Last week, we kicked off our first forum of the year in the form of our [i3] Equities & Equity Alternatives Forum in Sydney.
For the very first time, we featured two speakers through a video link and asked them questions in a live session while they appeared on a split screen.
The technology was willing and the session went well, with one of the two speakers even being rated as the top speaker of the forum.
But despite our modest triumph, the underlying reason for using the videoconferencing technology was rather dark: the coronavirus.
With one speaker from Singapore and the other from Hong Kong, neither was in a position to attend the forum in person.
At the time of writing, the virus was spreading rapidly outside of China, with hotspots in Iran, Italy and South Korea.
Watching the spread through the real-time virus tracker provided by John Hopkins University in Baltimore, Maryland, brings a definite apocalyptic feel to the situation.
And we are not even sure we are seeing the full impact of the disease yet as some countries don’t seem to be performing much testing for the virus at all.
For example, the death rate coming out of Iran seems to indicate the number of infections are vastly higher than the official figures indicate.
Markets did not take kindly to the news of the virus spreading rapidly outside of China and sent stocks reeling.
What does all this mean for the global economy?
The ongoing quarantines and travel bans have had a clear impact on sectors such as airlines, tourism, education and consumer good companies that derive a large portion of their revenues from the Chinese market.
But what is equally concerning is how the virus impacts on the technology sector.
It is sometimes easy to forget how much technology has changed our lives.

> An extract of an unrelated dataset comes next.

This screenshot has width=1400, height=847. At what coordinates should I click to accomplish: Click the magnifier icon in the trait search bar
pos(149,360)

In recent years, we’ve seen technology change the way businesses operate, becoming a large part of how products and services are distributed.

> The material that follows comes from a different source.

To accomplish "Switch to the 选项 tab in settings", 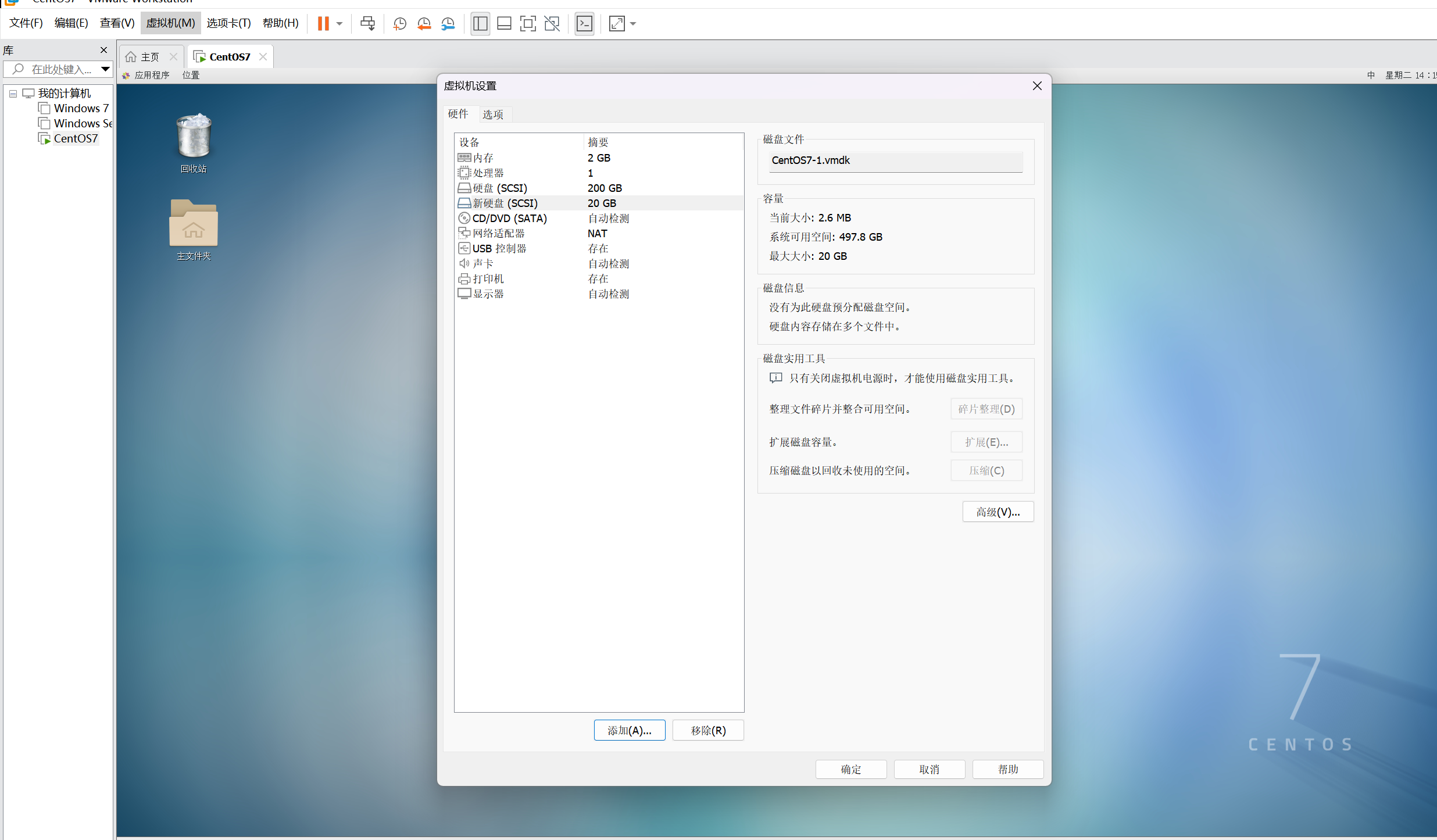I will (x=493, y=115).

For example, at last week’s equities forum we ran a session on neobanks, a new iteration of banking that relies almost completely upon mobile phones for the distribution of products and services. And many more business models have refocused on the mobile phone as their first point of contact.
You only have to look at the top five largest stocks in the world by market capitalisation to realise how much our economies have become digitalised. All five are technology companies.

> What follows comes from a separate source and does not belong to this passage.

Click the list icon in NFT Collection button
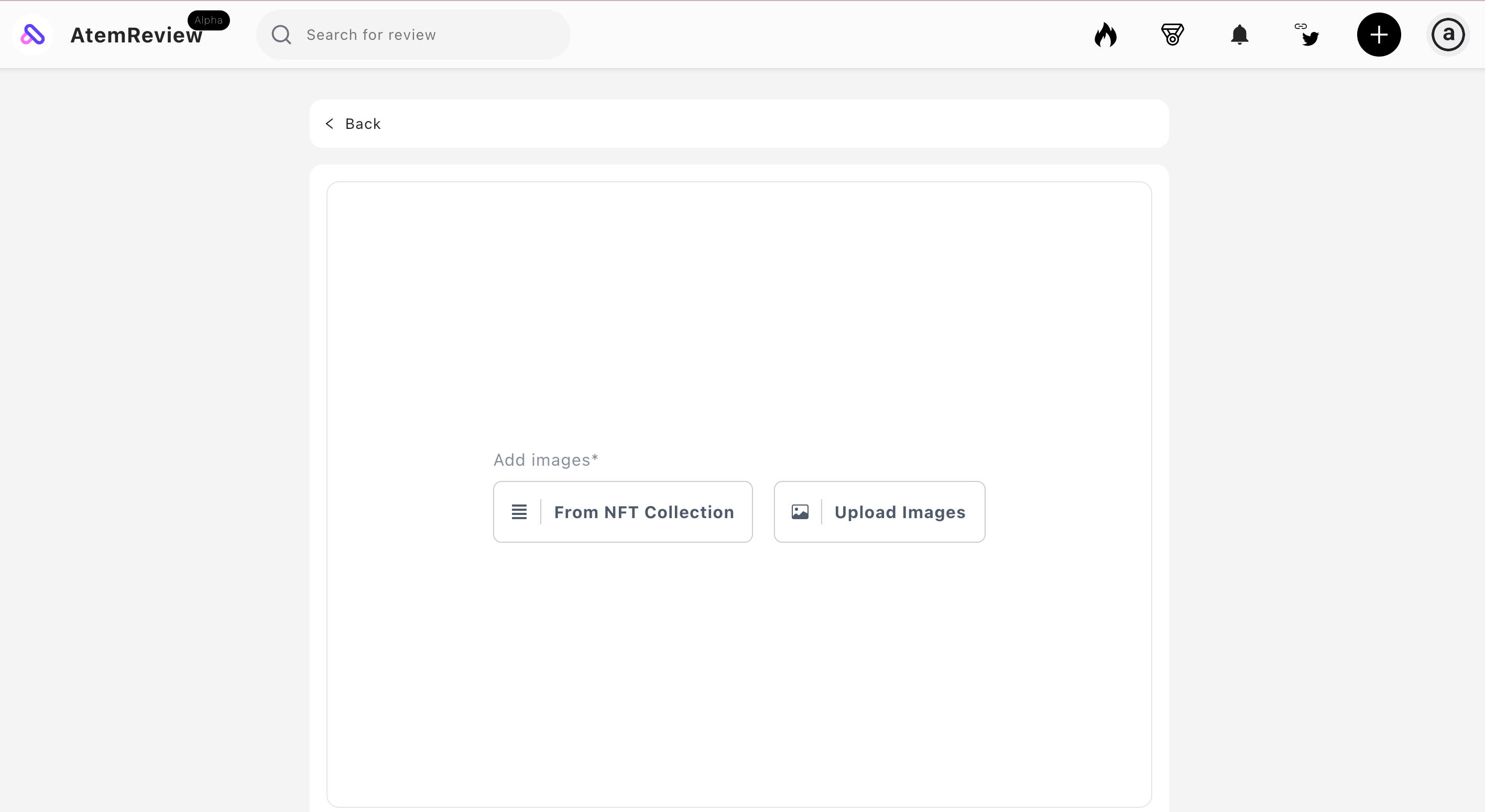Screen dimensions: 1485x812 [x=519, y=512]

With many of the manufacturing facilities for hardware and other technology components located in China, the virus has the ability to cause a significant dent in the global economy.
Markets realised the gravity of this after China’s official measure of manufacturing activity – the Purchasing Managers’ Index (PMI) – dropped to 35.7 from 50 in January. A score of less than 50 indicates a decline in manufacturing and Chinese factories currently seem to be struggling to find workers.
In the private sector in China the picture is not much different. The Caixin/Markit Manufacturing PMI, which includes more small to mid-sized companies than the official PMI Index, dropped to 40.3 for February, its lowest level since the index started in 2004.
If we look at what technology companies have said about the impact of the virus, the picture isn’t any rosier.
Apple, the largest company in the world by market capitalisation, has seen the coronavirus hurt both the supply and demand for its products. In February, the iPhone maker cut its earnings guidance for the March quarter.
Shortly after, both Microsoft and PayPal warned they will miss sales targets due to the outbreak.
Amazon also reported a number of its employees had contracted the virus and said many sellers on the platform had difficulty in maintaining inventories due to closures of factories in China.
Samsung Electronics shut one of its mobile device factories in South Korea after a worker tested positive to the coronavirus. The location of the factory is important as it is part of the Guimi industrial complex, which also houses factories of other companies, including LG Electronics, LG Display and Toray Group.
What to make of all this?
Ray Dalio, the legendary founder of hedge fund Bridgewater Associates, published in January an early analysis of the impact on markets of previous pandemics, including SARS, swine flu and Spanish flu.
Dalio shows in most cases markets reacted initially negatively to the outbreaks, but bounced back relatively quickly when the number of cases peaked and started to fall.
There are signs China is now nearing the peak of new cases and economic activity in parts of the country is starting to pick up again.
Richard Clode, Portfolio Manager with Janus Henderson Investors, wrote in a report earlier this week that after the delayed return to work following the Chinese New Year, most factories, excluding those in Wuhan, have reopened and labour is returning, while raw material and finished-good logistics have restarted.
Apple has reopened 80 per cent of its stores in China and also restarted many of its iPhone factories.
But the spread outside of China is a cause for concern. If the coronavirus develops into a global pandemic on the scale of the 1918 Spanish flu, then the impact on the global economy will likely be much more severe.
Although Dalio warns the Spanish flu coincided with the end of World War I, which not only contributed to the outbreak, but also makes any economic impact from the pandemic hard to disentangle from the war, he also points out this pandemic saw a very sharp slowdown in the United States at the time when mortality rates peaked.
Yet, the Spanish flu affected over 500 million people and had a high death rate at 10 per cent. We are nowhere near this scenario with the coronavirus yet and it is doubtful we will ever get there.
Perhaps the biggest impact of the coronavirus on markets today is the uncertainty it causes for many businesses. Markets hate uncertainty.
Until we get some clarity as to when this outbreak will be contained, markets are likely to remain volatile in the near term.